Frequently asked questions

These are some of the questions posed by members at our conferences:

What benefits are CLL patients entitled to?

When you are diagnosed with cancer, you are automatically entitled to the benefits available under the Equality Act (2010).

You may find that cancer has an impact on some of the practical aspects of your life. This may be because you have been unable to work for some time, and maybe your partner has had to take time out of work to care for you. Recovering from a financially difficult situation can be a challenging and complicated process. It may be important to know that under the Equality Act (2010), you automatically meet the disability definition from the day you are diagnosed with cancer.

This is a complicated area, and a very good summary of the rules can be found here from our sister charity Leukaemia Care.

Do I have to inform the DVLA if I have CLL?

It is not a requirement to inform the DVLA that you have CLL. However, there may be some provisos if you drive a certain category of vehicle like a bus, lorry, public service vehicle etc.

Does CLL cause fatigue?

Many patients report extreme fatigue with CLL, and it’s an area that is too often ignored, and it can in some cases be very debilitating. It is important to say, however, that every patient is different, and also at different stages of the disease, and fatigue does not affect everyone equally.

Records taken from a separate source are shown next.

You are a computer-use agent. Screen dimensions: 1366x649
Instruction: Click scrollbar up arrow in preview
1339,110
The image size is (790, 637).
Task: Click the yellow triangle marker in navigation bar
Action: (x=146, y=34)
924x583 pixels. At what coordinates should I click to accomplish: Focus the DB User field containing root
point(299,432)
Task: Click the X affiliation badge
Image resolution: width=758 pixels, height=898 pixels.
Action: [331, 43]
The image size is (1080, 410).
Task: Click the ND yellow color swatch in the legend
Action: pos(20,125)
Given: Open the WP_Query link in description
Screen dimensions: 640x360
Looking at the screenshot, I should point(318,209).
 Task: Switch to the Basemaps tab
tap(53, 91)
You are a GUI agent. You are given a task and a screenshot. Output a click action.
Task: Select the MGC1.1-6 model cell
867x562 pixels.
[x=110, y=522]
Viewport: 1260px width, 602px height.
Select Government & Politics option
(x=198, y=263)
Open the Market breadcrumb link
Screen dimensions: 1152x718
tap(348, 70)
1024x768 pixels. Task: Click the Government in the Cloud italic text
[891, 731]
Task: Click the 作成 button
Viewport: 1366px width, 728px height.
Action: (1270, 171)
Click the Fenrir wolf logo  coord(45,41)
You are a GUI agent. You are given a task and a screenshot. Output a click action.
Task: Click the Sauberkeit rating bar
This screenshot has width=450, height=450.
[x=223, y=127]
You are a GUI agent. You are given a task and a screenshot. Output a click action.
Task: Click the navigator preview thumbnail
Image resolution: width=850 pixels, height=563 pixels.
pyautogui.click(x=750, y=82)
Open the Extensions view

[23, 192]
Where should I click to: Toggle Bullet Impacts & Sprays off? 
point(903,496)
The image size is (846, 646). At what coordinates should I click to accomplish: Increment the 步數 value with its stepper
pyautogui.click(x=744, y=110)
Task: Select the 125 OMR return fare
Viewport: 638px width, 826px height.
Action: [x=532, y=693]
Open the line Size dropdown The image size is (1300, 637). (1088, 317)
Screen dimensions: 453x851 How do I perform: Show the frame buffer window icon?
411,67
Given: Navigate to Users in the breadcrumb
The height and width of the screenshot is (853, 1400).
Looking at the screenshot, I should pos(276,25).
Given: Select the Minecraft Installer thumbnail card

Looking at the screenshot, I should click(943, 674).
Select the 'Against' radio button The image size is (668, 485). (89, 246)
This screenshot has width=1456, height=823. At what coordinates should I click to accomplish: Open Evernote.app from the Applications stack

Can I live a normal life with CLL?

We encourage people to live as normal a life as possible with CLL, but this does vary on whether you are on watch and wait, in treatment, or have fatigue. However, many patients have a full and enjoyable life after diagnosis and keep active. Our slogan is: ‘Live well with CLL’ and many patients can achieve this.

Will my CLL get worse?

CLL is a chronic disease, which means it usually takes time to develop, sometimes quite a long time, before treatment is considered. Your CLL specialist doctor will monitor your blood results regularly to see how your CLL is progressing and you can ask to see the results and also how things are going.

Am I more at risk of infections because of my CLL?

The short answer is that, as a CLL patient you at a higher risk of infections, because your immune system is weakened. This means that you are not able to resist infections so well as someone with a normal immune system. It is important that have the vaccinations as recommended elsewhere on this site (see ‘Vaccinations’) and try to keep away from anyone with colds, ‘flu or other infections. Keep your hands clean and, where possible, avoid crowded places.

Can I exercise with CLL?

It’s a good idea to exercise normally or, perhaps, even increase your daily/weekly exercise, with the agreement of your consultant. It is likely that fitter patients may cope with treatment better when it becomes necessary. Even if you suffer from fatigue, light exercise can help, although you may find it more difficult.